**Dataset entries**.
▬▬▬

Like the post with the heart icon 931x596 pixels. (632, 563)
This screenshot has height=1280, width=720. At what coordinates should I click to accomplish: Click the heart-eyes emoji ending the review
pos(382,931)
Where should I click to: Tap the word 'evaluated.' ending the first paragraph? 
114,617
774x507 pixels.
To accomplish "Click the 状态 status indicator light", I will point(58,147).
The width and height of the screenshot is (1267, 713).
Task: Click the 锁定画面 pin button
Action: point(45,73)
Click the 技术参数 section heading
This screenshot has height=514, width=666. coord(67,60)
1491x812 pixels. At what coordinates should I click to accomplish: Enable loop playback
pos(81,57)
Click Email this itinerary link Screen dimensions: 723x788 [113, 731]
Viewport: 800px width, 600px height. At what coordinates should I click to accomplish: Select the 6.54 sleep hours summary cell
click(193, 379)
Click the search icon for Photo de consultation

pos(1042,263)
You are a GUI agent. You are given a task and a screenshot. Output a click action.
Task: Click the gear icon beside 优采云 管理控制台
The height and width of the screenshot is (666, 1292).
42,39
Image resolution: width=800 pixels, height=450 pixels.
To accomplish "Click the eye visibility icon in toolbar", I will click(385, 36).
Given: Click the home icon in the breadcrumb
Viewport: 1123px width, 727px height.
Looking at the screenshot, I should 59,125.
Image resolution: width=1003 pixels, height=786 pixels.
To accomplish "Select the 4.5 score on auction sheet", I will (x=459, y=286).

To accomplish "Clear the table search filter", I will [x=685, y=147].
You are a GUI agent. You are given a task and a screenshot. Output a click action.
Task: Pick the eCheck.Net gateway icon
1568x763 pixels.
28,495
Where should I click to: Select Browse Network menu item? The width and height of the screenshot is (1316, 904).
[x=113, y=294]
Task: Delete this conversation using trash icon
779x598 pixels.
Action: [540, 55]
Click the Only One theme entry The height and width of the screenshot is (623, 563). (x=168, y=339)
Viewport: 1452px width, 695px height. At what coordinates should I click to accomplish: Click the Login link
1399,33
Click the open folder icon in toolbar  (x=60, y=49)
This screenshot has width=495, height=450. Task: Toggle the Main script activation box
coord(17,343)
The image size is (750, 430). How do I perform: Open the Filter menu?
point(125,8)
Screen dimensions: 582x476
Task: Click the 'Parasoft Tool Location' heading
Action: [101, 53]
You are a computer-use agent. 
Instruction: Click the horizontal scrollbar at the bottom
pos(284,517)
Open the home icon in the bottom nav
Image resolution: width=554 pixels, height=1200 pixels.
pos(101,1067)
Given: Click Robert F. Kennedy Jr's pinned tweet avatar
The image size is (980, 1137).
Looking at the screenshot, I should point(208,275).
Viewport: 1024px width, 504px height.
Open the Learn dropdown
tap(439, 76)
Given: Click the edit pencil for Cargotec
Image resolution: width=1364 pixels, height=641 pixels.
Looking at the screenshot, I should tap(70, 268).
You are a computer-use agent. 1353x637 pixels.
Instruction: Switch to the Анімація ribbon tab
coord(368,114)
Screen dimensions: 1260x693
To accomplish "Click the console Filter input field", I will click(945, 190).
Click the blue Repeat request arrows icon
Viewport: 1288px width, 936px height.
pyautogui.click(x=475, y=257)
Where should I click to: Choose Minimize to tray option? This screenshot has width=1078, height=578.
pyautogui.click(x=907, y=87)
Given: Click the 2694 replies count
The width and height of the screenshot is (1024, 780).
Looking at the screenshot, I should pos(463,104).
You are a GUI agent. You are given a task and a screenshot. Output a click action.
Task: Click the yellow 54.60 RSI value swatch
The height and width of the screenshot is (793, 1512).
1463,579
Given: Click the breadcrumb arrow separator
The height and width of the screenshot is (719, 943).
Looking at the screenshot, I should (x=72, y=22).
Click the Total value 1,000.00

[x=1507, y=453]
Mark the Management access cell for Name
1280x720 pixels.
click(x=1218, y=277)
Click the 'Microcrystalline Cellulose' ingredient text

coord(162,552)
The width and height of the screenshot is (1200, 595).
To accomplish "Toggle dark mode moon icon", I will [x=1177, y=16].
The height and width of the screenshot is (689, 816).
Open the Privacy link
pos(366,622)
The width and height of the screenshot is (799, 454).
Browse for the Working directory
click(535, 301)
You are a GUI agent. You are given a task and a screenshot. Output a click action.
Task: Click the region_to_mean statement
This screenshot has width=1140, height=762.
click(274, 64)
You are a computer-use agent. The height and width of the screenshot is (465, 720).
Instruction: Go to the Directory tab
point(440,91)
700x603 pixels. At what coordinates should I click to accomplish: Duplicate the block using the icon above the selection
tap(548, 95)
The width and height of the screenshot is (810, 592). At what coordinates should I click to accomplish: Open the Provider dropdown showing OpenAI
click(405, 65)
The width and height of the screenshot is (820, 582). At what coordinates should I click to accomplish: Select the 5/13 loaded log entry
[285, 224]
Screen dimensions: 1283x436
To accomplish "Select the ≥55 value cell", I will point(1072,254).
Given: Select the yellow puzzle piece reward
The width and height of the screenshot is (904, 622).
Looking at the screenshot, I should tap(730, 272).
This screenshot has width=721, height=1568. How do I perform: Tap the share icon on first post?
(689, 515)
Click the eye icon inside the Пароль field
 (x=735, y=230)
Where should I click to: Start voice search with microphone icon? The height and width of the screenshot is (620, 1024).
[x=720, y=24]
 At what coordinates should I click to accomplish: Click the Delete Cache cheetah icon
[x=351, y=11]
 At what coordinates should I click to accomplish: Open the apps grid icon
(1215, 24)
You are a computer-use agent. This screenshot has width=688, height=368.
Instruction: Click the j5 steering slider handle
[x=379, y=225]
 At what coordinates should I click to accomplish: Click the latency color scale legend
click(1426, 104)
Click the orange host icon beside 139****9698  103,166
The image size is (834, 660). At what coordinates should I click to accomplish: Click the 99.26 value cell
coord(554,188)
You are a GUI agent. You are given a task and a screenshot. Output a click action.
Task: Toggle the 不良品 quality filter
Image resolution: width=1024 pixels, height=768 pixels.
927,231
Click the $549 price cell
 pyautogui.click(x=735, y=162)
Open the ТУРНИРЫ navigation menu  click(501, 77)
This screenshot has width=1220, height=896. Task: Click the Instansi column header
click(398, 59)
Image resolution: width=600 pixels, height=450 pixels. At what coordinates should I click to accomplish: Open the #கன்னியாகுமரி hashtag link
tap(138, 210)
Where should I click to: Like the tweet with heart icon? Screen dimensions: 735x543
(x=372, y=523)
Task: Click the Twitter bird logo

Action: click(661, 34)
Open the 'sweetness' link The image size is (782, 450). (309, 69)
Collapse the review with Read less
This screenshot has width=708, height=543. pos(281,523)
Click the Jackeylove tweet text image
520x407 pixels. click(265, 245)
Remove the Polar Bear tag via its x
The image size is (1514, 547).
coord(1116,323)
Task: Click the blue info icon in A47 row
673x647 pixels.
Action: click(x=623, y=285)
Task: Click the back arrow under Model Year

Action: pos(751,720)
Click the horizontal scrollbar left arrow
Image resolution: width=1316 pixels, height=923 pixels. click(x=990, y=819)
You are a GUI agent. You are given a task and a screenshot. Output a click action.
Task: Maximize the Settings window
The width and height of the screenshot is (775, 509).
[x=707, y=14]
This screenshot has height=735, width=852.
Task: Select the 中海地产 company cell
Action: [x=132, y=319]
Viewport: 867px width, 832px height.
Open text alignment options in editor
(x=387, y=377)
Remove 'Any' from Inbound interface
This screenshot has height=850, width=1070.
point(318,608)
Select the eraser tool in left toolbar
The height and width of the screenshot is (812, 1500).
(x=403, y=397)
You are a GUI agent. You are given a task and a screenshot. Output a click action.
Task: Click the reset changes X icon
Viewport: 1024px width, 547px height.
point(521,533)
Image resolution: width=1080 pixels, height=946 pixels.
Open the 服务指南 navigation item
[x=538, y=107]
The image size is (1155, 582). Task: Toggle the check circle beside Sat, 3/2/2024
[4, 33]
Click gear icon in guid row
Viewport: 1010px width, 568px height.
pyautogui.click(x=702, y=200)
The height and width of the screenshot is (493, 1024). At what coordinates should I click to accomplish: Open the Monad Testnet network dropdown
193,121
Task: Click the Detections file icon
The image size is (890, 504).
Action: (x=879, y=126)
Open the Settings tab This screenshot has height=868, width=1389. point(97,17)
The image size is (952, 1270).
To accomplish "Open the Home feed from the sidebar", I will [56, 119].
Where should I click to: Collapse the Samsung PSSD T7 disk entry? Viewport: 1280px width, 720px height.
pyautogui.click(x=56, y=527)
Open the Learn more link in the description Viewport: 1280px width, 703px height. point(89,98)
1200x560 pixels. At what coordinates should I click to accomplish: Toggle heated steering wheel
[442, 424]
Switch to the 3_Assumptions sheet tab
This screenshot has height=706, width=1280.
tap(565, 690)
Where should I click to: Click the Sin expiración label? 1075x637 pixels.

▬▬▬

If a line of the records holds the word "computer", count it; report only the total.

**Task response**. 4